Why You Should Quit Smoking During Pregnancy

Fertility

 Tobacco, like other drugs also, must be stopped during pregnancy to avoid exposing the baby directly to toxic substances. Let’s see closer below.

Risks of regular smoking

 It is essential to know that regular smoking:

 – promotes infertility in women (risk multiplied by two) with a delay in conception lengthened by more than a year (reversible effect);

 – reduces the chances of success of medically assisted procreation (decrease in the rate of clinical pregnancies, increase in the risk of miscarriage in the first trimester);

 – leads to a decrease in sperm quality in men.

 Zero smoking during pregnancy

 The consequences of smoking on the fetus are such that it is recommended to smoke as little as possible during pregnancy. The best thing to do is to stop smoking completely. Nevertheless, a quarter of women who smoke continue to use tobacco during their pregnancy.

 It is possible to use substitutes to help stop smoking; ask advice from your doctor or pharmacist. Among smokers who quit during their pregnancy (80%), 30% start smoking again after giving birth and 80% one year later.

 Good to know: passive smoking (people who smoke in the same room as the mother-to-be) is just as harmful to the baby (it promotes, for example, future bronchial obstructions in children who will be asthmatic)! Therefore, the family members must smoke outside.

 The risks of tobacco on pregnancy

Smoking During Pregnancy (1)

 The use of tobacco during pregnancy exposes the woman to the risks of:

 – spontaneous miscarriage;

 – ectopic pregnancy (risk multiplied by 1.7)

 – retroplacental hematoma (risk multiplied by 2);

 – placenta previa (risk multiplied by 1.5);

 – second and third-trimester hemorrhage;

 – premature delivery (risk multiplied by 1.8).

 It is also essential to know that smoking is a cause of decreased fertility. Moreover, smoking during pregnancy increases the risk of periodontal disease in women.

 The risks of smoking for the child

 Smoking during pregnancy can cause intrauterine growth retardation (when a pregnant woman smokes one to four cigarettes a day, her baby weighs 228 g less at birth than those whose mothers do not smoke). There can be further malformations (cardiac, urinary, skeletal…), and in-utero fetal death (risk increased by almost 50% with a dose-effect, i.e., the more the consumption is essential, the more the risk increases, in particular beyond 23 cigarettes/day) or death during the childbirth;

 – digestive symptoms (colic and regurgitation).

 Tobacco could also cause psychomotor and intellectual disorders in children exposed during pregnancy. In utero exposure to smoking would also increase the risk of developing respiratory infections (pneumopathies), bronchiolitis, and asthma during early childhood. The risk of sudden infant death syndrome is also increased.

 In people who have been exposed to tobacco smoke in utero, the risks of nicotine dependence are more significant in adolescence and adulthood. This exposure would also be responsible for a decrease in fertility in both boys and girls.

 Tobacco should also be avoided during breastfeeding, as it passes quickly into breast milk.

 Finally, a study showed that people who had been exposed to cigarette smoke during childhood had a 31% higher risk of dying from chronic obstructive pulmonary disease.

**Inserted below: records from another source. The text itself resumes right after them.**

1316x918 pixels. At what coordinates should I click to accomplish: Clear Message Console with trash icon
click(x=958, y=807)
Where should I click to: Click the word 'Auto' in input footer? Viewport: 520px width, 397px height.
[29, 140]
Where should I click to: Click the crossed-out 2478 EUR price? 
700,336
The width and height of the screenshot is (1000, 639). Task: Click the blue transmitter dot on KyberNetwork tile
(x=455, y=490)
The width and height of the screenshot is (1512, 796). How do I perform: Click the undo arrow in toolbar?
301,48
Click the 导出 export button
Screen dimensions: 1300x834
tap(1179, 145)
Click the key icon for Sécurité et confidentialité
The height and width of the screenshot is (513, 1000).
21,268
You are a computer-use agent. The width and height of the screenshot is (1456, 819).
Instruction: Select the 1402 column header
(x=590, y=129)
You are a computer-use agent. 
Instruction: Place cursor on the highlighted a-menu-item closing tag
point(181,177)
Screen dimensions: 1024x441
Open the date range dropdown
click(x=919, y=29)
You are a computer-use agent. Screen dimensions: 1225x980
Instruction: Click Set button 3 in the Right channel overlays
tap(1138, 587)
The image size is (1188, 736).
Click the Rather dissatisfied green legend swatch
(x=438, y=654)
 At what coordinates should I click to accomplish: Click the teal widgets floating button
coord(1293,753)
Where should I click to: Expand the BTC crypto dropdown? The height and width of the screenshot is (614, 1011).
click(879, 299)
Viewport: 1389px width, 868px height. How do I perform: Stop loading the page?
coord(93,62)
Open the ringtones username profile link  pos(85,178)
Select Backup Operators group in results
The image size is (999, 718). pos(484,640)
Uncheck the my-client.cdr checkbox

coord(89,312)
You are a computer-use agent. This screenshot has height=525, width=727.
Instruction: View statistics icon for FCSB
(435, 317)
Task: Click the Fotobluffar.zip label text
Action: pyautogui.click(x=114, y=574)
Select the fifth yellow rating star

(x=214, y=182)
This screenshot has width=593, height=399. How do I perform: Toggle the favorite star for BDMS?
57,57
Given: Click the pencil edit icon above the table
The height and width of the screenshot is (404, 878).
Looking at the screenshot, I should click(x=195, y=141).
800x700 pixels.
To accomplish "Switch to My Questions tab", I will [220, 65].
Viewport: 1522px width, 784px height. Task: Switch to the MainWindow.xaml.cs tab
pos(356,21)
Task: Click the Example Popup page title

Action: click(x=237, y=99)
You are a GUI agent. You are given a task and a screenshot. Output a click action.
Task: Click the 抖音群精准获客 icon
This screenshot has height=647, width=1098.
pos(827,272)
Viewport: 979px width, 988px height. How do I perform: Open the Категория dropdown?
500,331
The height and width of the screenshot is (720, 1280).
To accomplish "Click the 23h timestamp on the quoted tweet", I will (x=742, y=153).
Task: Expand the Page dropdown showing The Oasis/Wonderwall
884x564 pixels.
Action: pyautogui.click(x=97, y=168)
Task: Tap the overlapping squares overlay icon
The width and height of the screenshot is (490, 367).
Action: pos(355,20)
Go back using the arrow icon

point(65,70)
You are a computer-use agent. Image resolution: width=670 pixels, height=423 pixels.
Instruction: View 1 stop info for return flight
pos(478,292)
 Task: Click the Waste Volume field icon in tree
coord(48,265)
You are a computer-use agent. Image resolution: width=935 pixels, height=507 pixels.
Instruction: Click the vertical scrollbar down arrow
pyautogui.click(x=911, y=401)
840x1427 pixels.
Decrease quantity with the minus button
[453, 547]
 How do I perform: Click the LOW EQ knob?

 Benefits of quitting smoking during pregnancy

 The benefits of quitting smoking during pregnancy have been established with a decreased risk of retroplacental hematoma, a 10% decrease in the risk of premature delivery, and a better baby’s birth weight.

 For these benefits to be felt, it is necessary to stop smoking ideally before pregnancy or at the latest during the first trimester.

 A study reports that 51.3% of mothers had received information from their doctor to stop smoking completely at the time of pregnancy, 38.5% cut down, and 10.2% would not have received any recommendation.

 Thus, if the pregnant woman stops smoking by the end of the first trimester of pregnancy, the overall risk of death of the child in utero disappears. However, the risk of death during childbirth remains.